5 Easy Ways to Make Your Office Happier

You spend a third of your day in that cramped cubicle or ho-hum home office. These design hacks will perk up your space and your attitude.


Play With Light

Photo by KatarzynaBialasiewicz/Getty Images

Many offices are riddled with abrasive fluorescent fixtures. To combat this, Jana Bek, an Ann Arbor, Michigan—based interior designer, suggests this trio of lighting as space allows: a floor lamp for warm uplighting, a table lamp for a flattering glow (try a pink lightbulb for even more ambience), and a small swing-arm lamp for detailed tasks. For an array of all three types, visit lampsplus.com.
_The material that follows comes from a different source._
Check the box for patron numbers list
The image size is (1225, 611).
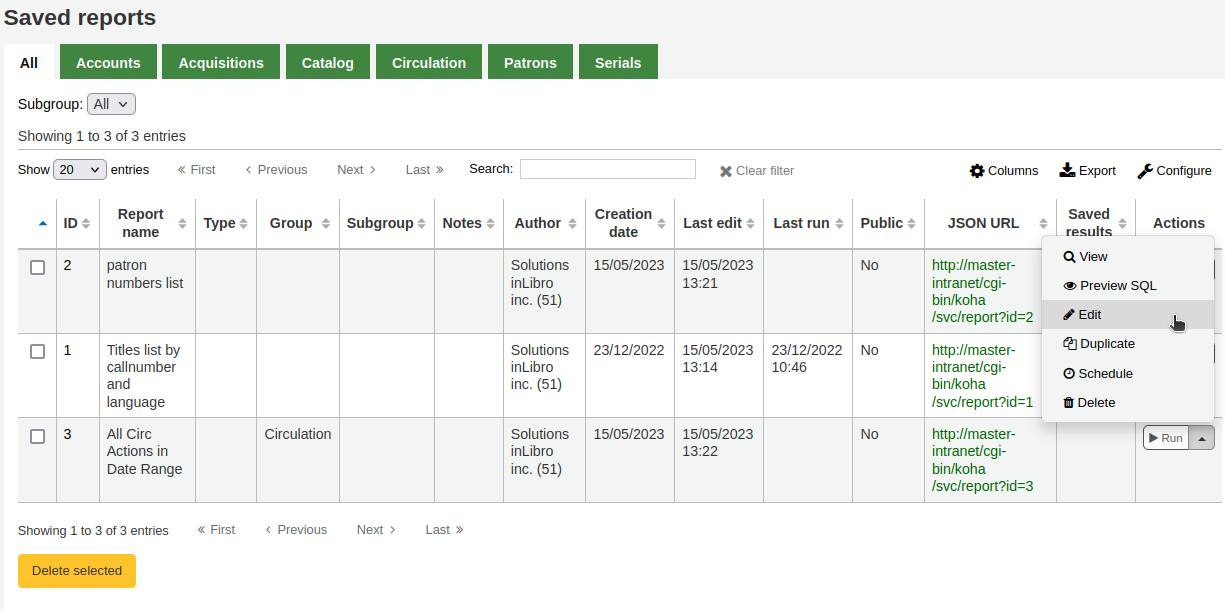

Have an Inbox (Ahem, a Real One)

“Most people's ‘in-basket’ is their entire desk,” says David Allen, author of Getting Things Done. “Having a single collection spot for action items clears mental and physical clutter.” And make your inbox a pretty one (Rustic letter tray, $13; staples.com): A 2012 study in Journal of Consumer Research found that selecting products with good design can improve your self-image.


Infuse the Air With Citrus

“Lemon, sweet orange, and grapefruit essential oils are uplifting,” says Sharon Falsetto, chief editor at the National Association for Holistic Aromatherapy. Open floor plan? Forgo a traditional diffuser and instead sparingly spritz essential oil diluted with distilled water at your workstation.


Add Artwork

Bek swears by actual artwork at a desk (versus the laminated motivational poster variety): “A piece of framed art instantly gives a space a finished, homelike feel.” A beautiful piece like a painting or print, she points out, can relax and inspire. Plus, it creates far less visual clutter than a disarray of paper ephemera pinned to a corkboard. (Here and There print pictured; minted.com for more.)


Bring a Plant to the Table

“Plants literally permeate life into a sterile workplace,” says Christopher Satch, head of plant science and education at The Sill, a plant retailer in New York City. In addition to physical benefits (all that oxygen!), indoor plants may promote creativity. ZZ plants and snake plants require minimal watering and sunlight. (From $20; thesill.com.)